- EXERCISE PROMPT
Anywhere the string "input" shows up in the listing below, copy the line it is in.

*** Begin section ***

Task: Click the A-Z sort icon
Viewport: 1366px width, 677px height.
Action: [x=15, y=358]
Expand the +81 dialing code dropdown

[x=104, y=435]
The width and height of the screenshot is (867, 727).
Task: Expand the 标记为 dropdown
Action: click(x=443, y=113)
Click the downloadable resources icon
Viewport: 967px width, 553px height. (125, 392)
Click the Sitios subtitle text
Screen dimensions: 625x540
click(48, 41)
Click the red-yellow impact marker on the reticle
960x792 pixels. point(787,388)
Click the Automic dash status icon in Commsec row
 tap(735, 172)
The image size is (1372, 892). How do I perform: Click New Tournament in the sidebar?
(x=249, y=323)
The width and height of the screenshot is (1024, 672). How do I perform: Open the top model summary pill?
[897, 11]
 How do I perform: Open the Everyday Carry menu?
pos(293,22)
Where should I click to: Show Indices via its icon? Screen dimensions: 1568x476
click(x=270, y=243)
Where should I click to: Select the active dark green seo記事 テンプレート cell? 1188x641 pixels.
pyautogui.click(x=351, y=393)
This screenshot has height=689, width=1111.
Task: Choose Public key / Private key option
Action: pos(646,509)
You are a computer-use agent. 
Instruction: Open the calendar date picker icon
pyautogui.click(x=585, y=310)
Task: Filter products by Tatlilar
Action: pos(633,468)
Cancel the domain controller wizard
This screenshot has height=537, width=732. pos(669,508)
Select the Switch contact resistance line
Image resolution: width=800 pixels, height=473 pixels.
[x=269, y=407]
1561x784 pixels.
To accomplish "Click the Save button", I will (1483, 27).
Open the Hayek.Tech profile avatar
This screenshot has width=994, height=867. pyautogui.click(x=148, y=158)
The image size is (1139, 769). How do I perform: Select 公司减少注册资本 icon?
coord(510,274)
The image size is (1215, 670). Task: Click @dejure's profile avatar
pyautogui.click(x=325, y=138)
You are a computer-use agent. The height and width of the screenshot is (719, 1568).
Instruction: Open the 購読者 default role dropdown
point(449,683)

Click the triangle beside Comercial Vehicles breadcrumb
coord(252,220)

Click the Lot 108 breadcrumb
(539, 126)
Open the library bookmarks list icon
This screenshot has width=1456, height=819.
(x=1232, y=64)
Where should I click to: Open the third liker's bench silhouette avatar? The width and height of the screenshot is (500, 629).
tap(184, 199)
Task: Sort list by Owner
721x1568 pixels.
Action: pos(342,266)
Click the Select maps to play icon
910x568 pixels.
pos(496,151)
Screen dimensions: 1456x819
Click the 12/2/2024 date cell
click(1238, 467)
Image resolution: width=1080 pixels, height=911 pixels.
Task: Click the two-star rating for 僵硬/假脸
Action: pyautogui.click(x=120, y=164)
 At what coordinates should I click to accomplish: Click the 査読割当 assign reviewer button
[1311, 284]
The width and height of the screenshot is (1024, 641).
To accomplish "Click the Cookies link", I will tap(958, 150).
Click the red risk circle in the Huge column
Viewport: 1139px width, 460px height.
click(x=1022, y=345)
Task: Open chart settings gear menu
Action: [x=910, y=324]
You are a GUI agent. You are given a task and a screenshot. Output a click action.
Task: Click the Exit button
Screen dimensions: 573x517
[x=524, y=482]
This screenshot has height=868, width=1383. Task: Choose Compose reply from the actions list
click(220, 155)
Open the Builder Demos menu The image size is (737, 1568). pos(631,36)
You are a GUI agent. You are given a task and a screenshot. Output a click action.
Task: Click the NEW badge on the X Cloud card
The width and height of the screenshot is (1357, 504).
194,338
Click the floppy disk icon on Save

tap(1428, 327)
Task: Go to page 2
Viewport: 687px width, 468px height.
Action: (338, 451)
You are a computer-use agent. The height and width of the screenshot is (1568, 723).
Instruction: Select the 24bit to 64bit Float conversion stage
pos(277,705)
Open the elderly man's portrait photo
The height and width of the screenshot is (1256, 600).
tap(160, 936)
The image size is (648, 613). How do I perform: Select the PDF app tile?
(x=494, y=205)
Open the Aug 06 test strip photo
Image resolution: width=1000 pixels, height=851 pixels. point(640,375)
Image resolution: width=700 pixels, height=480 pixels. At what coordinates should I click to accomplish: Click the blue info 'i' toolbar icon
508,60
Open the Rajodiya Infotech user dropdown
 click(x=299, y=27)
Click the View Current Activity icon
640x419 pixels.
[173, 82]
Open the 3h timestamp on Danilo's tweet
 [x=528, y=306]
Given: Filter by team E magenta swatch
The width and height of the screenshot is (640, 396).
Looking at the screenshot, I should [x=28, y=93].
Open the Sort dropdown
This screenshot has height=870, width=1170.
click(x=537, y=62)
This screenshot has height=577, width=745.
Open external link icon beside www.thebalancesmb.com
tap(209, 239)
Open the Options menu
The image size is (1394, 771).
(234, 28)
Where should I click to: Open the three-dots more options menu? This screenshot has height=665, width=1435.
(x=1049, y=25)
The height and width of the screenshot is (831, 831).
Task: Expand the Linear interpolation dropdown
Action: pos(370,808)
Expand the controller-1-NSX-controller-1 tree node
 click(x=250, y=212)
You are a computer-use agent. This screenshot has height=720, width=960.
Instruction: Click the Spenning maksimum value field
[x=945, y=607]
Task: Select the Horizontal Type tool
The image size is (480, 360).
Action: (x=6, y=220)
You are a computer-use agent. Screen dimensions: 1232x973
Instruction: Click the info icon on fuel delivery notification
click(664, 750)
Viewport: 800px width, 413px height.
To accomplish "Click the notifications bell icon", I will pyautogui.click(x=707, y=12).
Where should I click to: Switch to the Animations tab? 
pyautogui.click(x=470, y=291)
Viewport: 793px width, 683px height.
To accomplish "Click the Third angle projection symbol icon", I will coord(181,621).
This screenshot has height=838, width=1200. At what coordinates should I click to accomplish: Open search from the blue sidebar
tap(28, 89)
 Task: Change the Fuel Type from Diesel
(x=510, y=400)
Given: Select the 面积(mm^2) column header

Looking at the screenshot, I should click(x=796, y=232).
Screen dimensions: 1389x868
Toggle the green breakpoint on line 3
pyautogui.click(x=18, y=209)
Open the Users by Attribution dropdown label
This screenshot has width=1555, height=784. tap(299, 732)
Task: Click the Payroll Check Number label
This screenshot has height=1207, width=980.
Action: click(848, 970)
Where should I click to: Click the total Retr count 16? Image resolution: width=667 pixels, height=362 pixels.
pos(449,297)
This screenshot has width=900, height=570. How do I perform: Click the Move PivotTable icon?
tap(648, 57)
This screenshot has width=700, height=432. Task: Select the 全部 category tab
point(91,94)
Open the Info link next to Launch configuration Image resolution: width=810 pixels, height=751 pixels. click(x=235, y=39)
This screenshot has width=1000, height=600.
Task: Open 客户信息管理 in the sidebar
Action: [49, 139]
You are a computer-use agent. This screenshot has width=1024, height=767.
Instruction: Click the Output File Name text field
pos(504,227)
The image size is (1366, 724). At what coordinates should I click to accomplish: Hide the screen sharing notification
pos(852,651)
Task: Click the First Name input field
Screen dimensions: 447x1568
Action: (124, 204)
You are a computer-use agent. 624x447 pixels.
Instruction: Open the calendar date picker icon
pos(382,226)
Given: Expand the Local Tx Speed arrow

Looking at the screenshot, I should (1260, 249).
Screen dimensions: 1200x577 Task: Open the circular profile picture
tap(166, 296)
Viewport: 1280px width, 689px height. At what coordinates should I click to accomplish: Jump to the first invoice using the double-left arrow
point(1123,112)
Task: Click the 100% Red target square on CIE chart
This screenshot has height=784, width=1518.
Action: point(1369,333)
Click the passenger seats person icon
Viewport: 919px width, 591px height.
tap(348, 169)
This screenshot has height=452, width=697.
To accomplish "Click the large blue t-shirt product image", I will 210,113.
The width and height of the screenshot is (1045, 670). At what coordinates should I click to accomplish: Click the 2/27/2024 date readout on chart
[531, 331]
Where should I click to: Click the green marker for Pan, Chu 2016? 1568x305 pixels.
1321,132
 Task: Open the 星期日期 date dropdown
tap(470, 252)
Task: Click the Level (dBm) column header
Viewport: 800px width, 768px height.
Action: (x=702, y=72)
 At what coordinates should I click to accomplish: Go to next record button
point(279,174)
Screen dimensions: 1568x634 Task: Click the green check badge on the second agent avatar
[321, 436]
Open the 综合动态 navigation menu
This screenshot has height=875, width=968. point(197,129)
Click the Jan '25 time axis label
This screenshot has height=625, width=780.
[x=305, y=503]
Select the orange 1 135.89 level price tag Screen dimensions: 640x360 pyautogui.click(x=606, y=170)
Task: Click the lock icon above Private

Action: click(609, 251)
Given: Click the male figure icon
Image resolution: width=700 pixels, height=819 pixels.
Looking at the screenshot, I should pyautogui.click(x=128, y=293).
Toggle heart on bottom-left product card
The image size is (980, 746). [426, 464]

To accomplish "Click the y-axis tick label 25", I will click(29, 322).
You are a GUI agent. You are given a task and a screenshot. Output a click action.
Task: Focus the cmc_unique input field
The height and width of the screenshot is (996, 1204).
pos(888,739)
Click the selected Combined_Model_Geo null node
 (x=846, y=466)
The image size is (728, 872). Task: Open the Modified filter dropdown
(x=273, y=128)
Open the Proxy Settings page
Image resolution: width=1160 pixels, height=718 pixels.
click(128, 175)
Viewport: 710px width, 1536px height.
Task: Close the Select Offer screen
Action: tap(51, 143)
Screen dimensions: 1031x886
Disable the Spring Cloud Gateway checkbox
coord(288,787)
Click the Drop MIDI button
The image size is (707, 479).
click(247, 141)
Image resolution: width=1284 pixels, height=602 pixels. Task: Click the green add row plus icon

*** End section ***

- RESULT FOR THIS EXERCISE
Task: Click the First Name input field
Task: Focus the cmc_unique input field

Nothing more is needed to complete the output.